# Negril.com Message Board Forums > Jamaican Cooking and Recipes >  Experimental Jerk Pork Pork recipe - slow cooker

## sbeth

This is in the slow cooker right now so I don't know if it is going to be good yet but I figured I would document it just in case it turns out okay. 

Mix all together in slow cooker

Pork loin
Small onion, chopped very in very small pieces
2 cloves of garlic, smashed and minced
small piece of ginger, peeled and minced
2-3 T Appleton rum
1 jalapeno pepper - whole, not chopped
2 T Walkerswood (wet) Jerk seasoning
2 T Walkerswood Jerk BBQ sauce
1/3 C dark brown sugar
2 t thyme (dried)
dash of cinnamon
dash of nutmeg

Cook on low heat until done?

If I make any changes, I'll update.
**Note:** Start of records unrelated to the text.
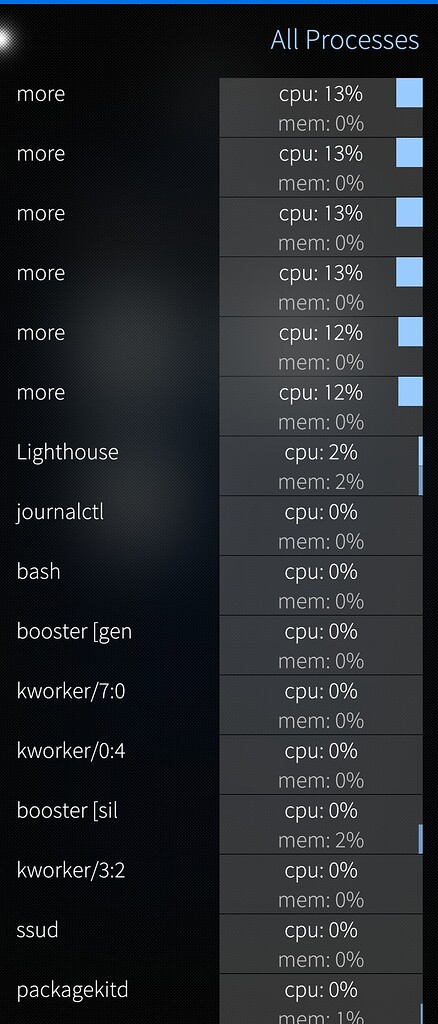Click kworker/7:0 mem: 0% usage cell

point(321,720)
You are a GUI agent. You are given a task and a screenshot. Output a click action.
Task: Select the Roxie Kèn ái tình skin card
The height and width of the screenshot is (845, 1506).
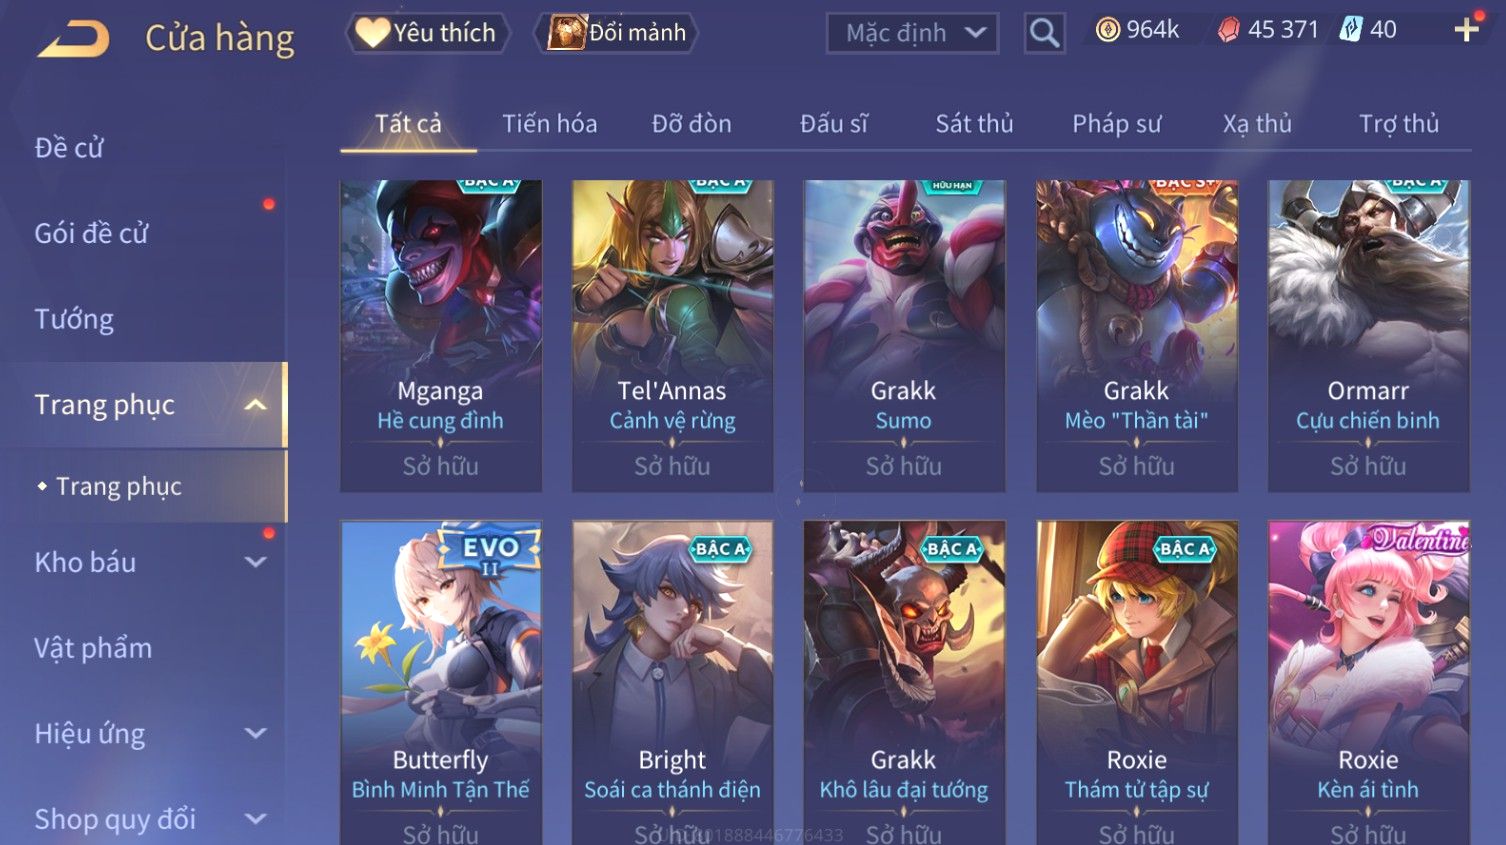click(1368, 682)
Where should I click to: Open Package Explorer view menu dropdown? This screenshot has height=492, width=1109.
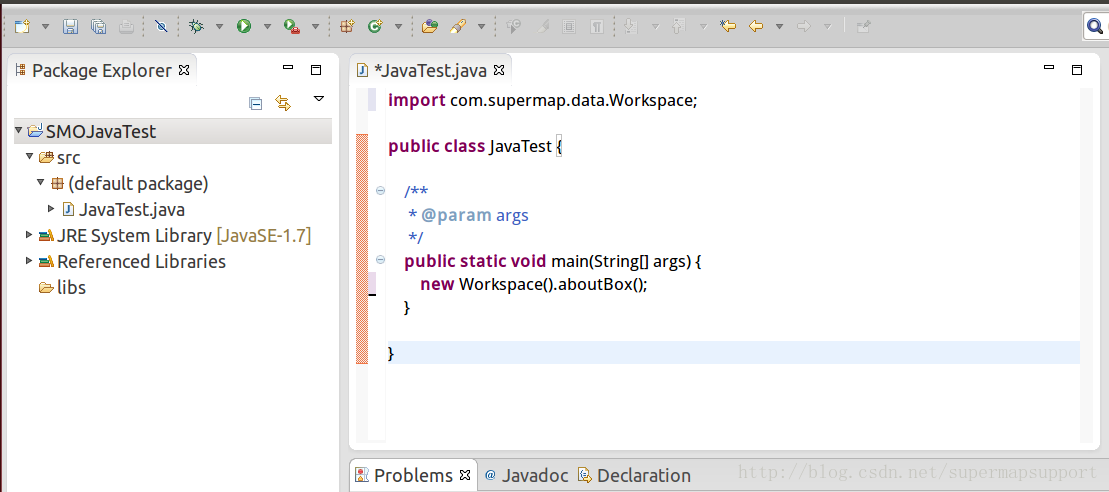coord(319,99)

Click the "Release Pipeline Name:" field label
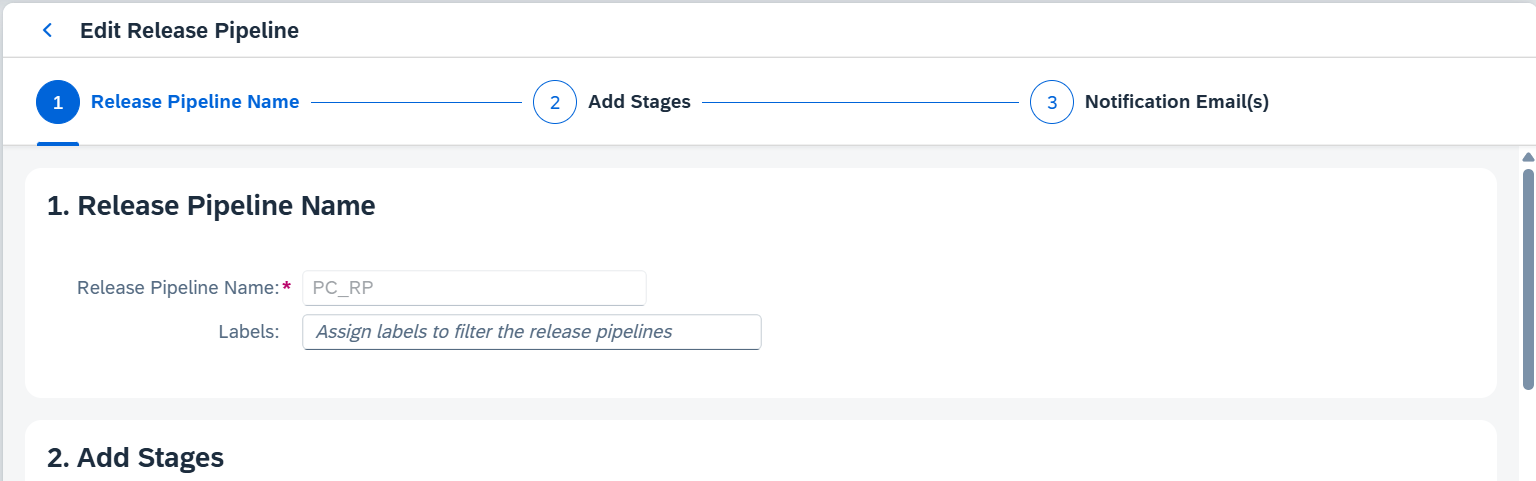click(178, 288)
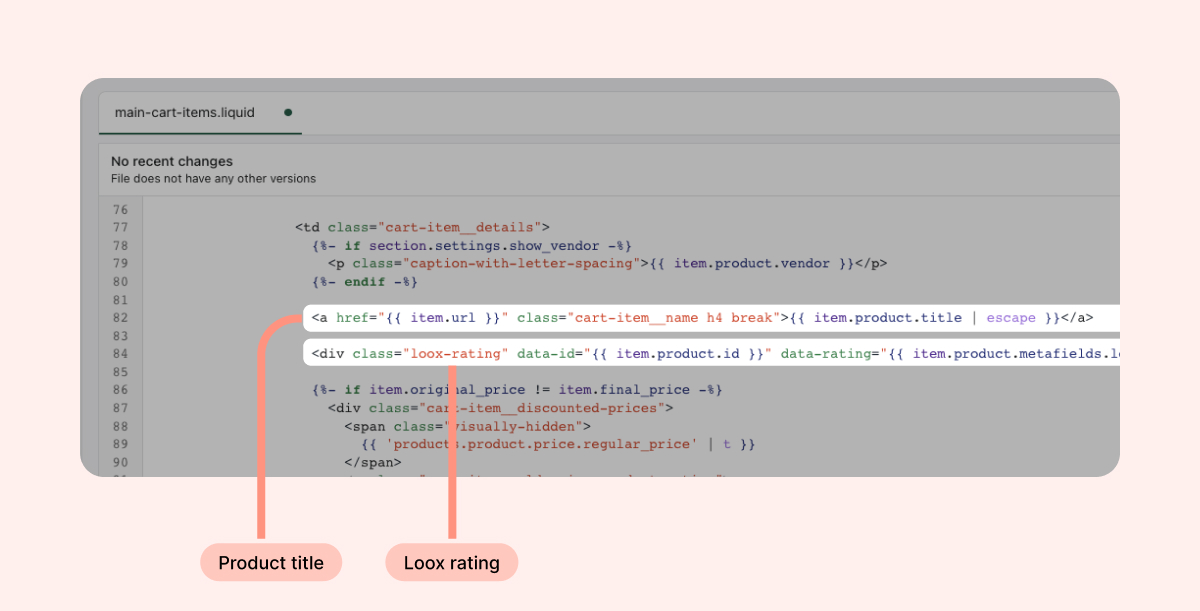Screen dimensions: 1200x611
Task: Click the visually-hidden span line
Action: click(468, 426)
I'll also update to tell y'all how it turns out.

----------


## irieworld

sounds like a good mix of ingredients! Post pics if you can when done.

----------


## sbeth

I forgot - I had a T of low sodium soy sauce in there too.

I will try irieworld!

After about 7 hours, I pulled apart the pork with 2 forks and mixed in the liquid that was surrounding the pork. I probably could have thickened up that liquid by finishing it off on the stove, but I didn't bother.

----------


## sbeth

Okay - it turned out yummy! It is slow-cooker pulled pork so there is a Southern US element there, but the Jamaican flavors came through too. It was good. I served it on a whole wheat 100 calorie bun with rice and peas and some fresh snap peas.

----------


## GGram25

think I would add some allspice to that mix...otherwise sounds pretty good..  will need to try it!

----------